Abstract
Numerous analyses of relatively short (25–30 years in length) time series of the observed surface temperature of the tropical Atlantic Ocean have indicated the possible existence of decadal timescale variability. It was decided to search for such variability in 100-yr time series of sea surface temperature (SST) measured aboard ships and available in the recently published Global Ocean Surface Temperature Atlas (GOSTA). Fourier and singular spectrum analyses of the GOSTA SST time series averaged over 11 subregions, each approximately 1×106 km2 in area, show that pronounced quasi-oscillatory decadal (∼8–20 yr) and multidecadal (∼30–40 yr) timescale variability exists in the GOSTA dataset over the tropical Atlantic.
Motivated by the above results, SST variability was investigated in a 200-yr integration of a global model of the coupled oceanic and atmospheric general circulations developed at the Geophysical Fluid Dynamics Laboratory (GFDL). The second 100 yr of SST in the coupled model's tropical Atlantic region were analyzed with a variety of techniques. Analyses of SST time series, averaged over approximately the same subregions as the GOSTA time series, showed that the GFDL SST anomalies also undergo pronounced quasi-oscillatory decadal and multidecadal variability but at somewhat shorter timescales than the GOSTA SST anomalies. Further analyses of the horizontal structures of the decadal timescale variability in the GFDL coupled model showed the existence of two types of variability in general agreement with results of the GOSTA SST time series analyses. One type, characterized by timescales between 8 and 11 yr, has high spatial coherence within each hemisphere but not between the two hemispheres of the tropical Atlantic. A second type, characterized by timescales between 12 and 20 yr, has high spatial coherence between the two hemispheres. The second type of variability is considerably weaker than the first. As in the GOSTA time series, the multidecadal variability in the GFDL SST time series has approximately opposite phases between the tropical North and South Atlantic Oceans. Empirical orthogonal function analyses of the tropical Atlantic SST anomalies revealed a north-south bipolar pattern as the dominant pattern of decadal variability. It is suggested that the bipolar pattern can he interpreted as decadal variability of the interhemispheric gradient of SST anomalies.
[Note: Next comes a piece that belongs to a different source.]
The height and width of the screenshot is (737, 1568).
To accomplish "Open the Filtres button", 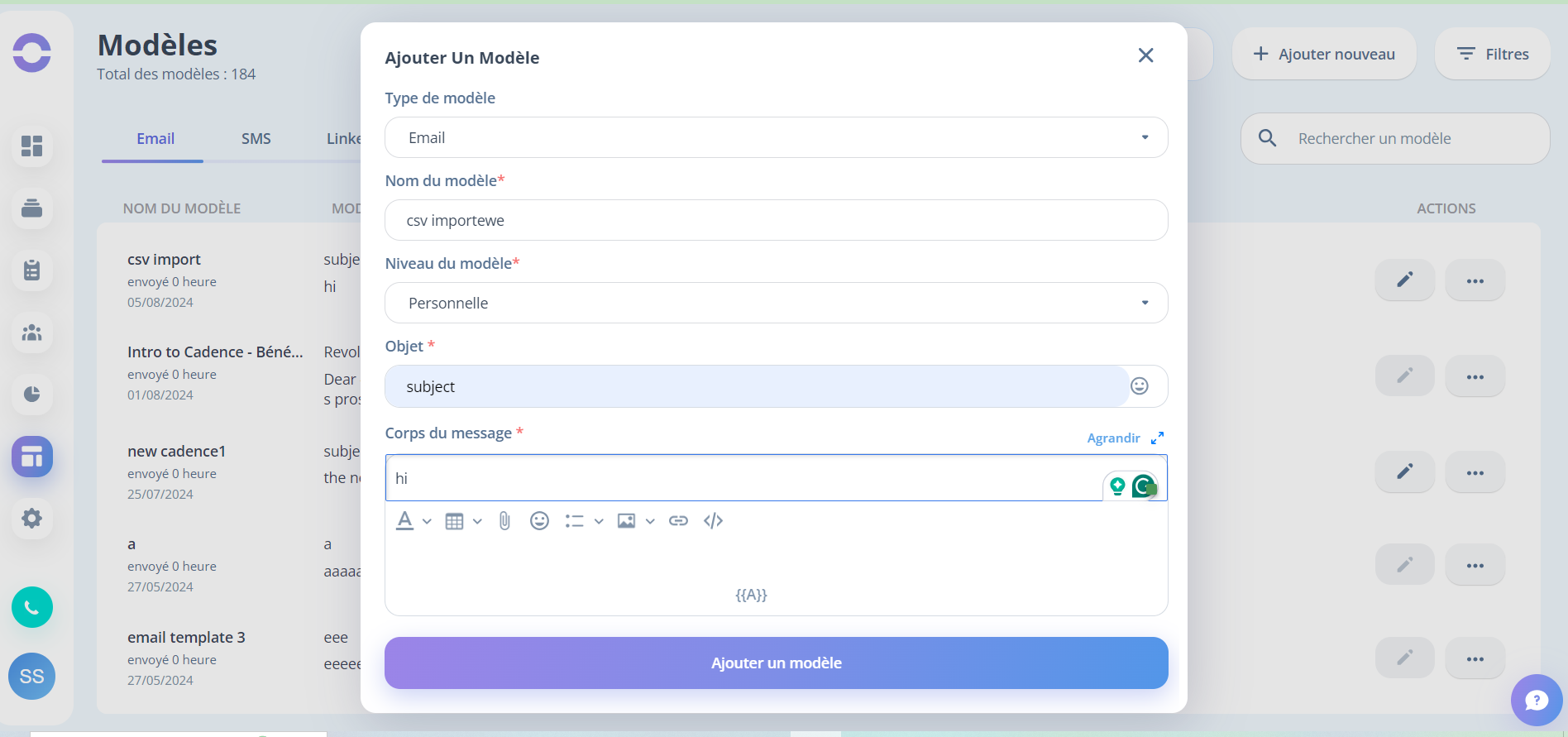I will [1492, 54].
The decadal and multidecadal timescale variability of the tropical Atlantic SST, both in the actual and in the GFDL model, stands out significantly above the background “red noise” and is coherent within each of the time series, suggesting that specific sets of processes may be responsible for the choice of the decadal and multidecadal timescales. Finally, it must be emphasized that the GFDL coupled ocean-atmosphere model generates the decadal and multidecadal timescale variability without any externally applied force, solar or lunar, at those timescales.